=== EXERCISE INSTRUCTIONS ===
**A.** The Filipino desserts article names some ingredients that are commonly added to Halo-halo. List every one of them.
**B.** Copy the part of the Filipino desserts article from "15 Most Popular" up to and including "this tropical country." word for word.

=== GIVEN TEXT ===

15 Most Popular Filipino Desserts (With Recipes!)
As an archipelago with different regions, the Philippines offers a wide variety of specialty desserts made primarily of rice, coconut, and fruits that are widespread in this tropical country.
With agriculture being their primary source of livelihood, rice has been a staple food of the Philippines. Because of this, rice is not only eaten with savory dishes but is also an ingredient in many Filipino desserts. Certain desserts use rice flour, while others call for glutinous or sticky rice.
The Filipino’s ingenuity with desserts can be traced back to the nation’s history with sugar, an essential product in its colonial economy. Filipinos use sugar in everything, so it’s not surprising that they have many sweet delicacies. When you visit the Philippines, don’t forget to explore this luscious part of their gastronomy. Here are fifteen of the best known, to help you get started!
Desserts are usually served right after lunch or dinner, but Filipinos are known for not adhering to standard mealtimes (breakfast, lunch, and dinner). Instead, they have what they call “merienda” in the morning and the mid-afternoon.
Merienda is a light meal or snack that can be savory or sweet. Filipinos are easygoing regarding the time a particular food can be eaten. Therefore, a merienda can be anything: noodles, rice porridge, banana fritters, camote fritters, pancakes, burgers, pastries, and most especially, desserts.
1. Halo Halo
Halo-halo which translates to “mix-mix,” is the quintessential Philippine dessert and the most popular merienda for Filipinos, particularly during the summer. The preparation of Halo-halo varies depending on personal preference, but the key ingredients are shaved ice, milk, and an
assortment of toppings from sweetened beans to seasoned fruits.
Some commonly added ingredients are macapuno, red beans, jackfruit, and nata de coco. Halo-halo is served with a generous amount of Leche Flan on top. As its name suggests, you only have to mix all ingredients to enjoy this refreshing dessert.
2. Leche Flan
Leche Flan is one of the most beloved and popular desserts in the Philippines with an original recipe dating back hundreds of years.
The word “leche” means milk in Spanish, and leche flan is a local term derived from the original Spanish leche de flan, which means milk flan. Fun fact: egg whites were used in the building of churches during the Spanish colonial era, and the egg yolks leftover were not wasted.
Instead, they were used to create leche flan, which resembles crème caramel. However, in the Philippines leche flan is a much heavier version of the original recipe, using more egg yolks and condensed milk.
This special treat is served on all special occasions. It is a simple yet decadent dessert with topping of luscious caramel. It melts in your mouth and has a rich, silky, smooth and creamy custard texture.

=== MATERIAL SHOWN ===
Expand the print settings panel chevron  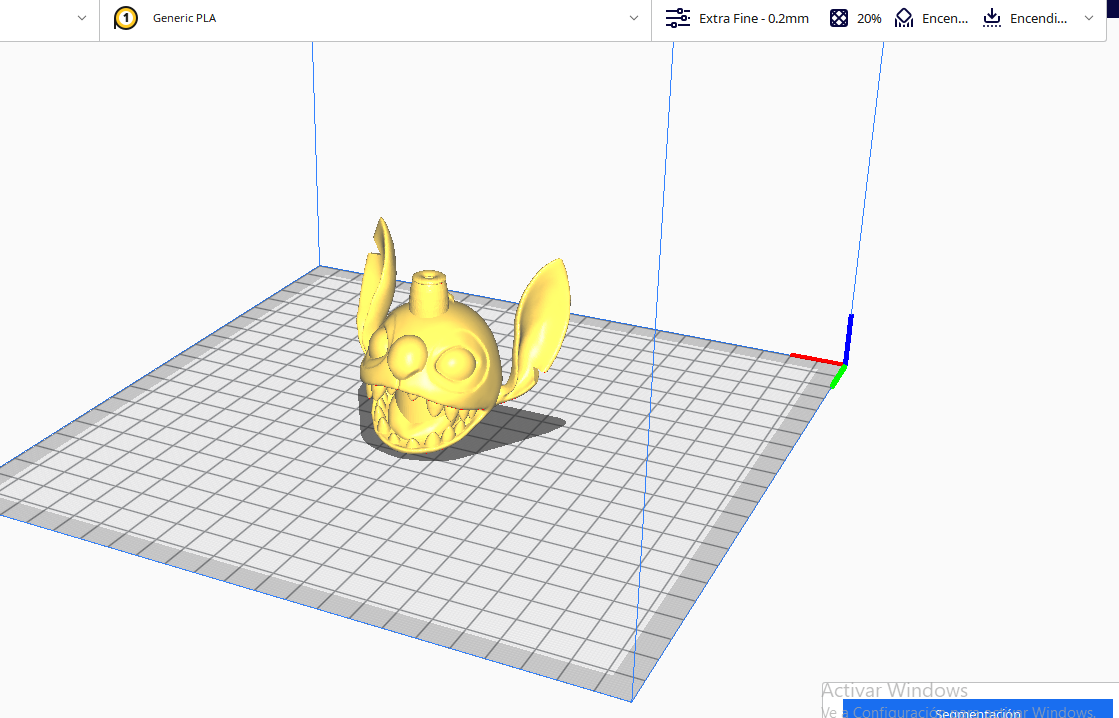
---
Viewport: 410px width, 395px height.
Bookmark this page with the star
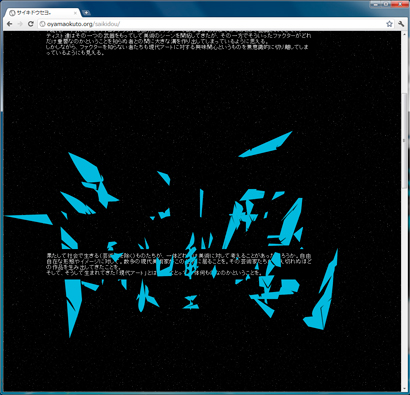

=== SOLUTIONS TO THE EXERCISE ===
**A.**
- Macapuno
- Red beans
- Jackfruit
- Nata de coco

**B.**
15 Most Popular Filipino Desserts (With Recipes!)
As an archipelago with different regions, the Philippines offers a wide variety of specialty desserts made primarily of rice, coconut, and fruits that are widespread in this tropical country.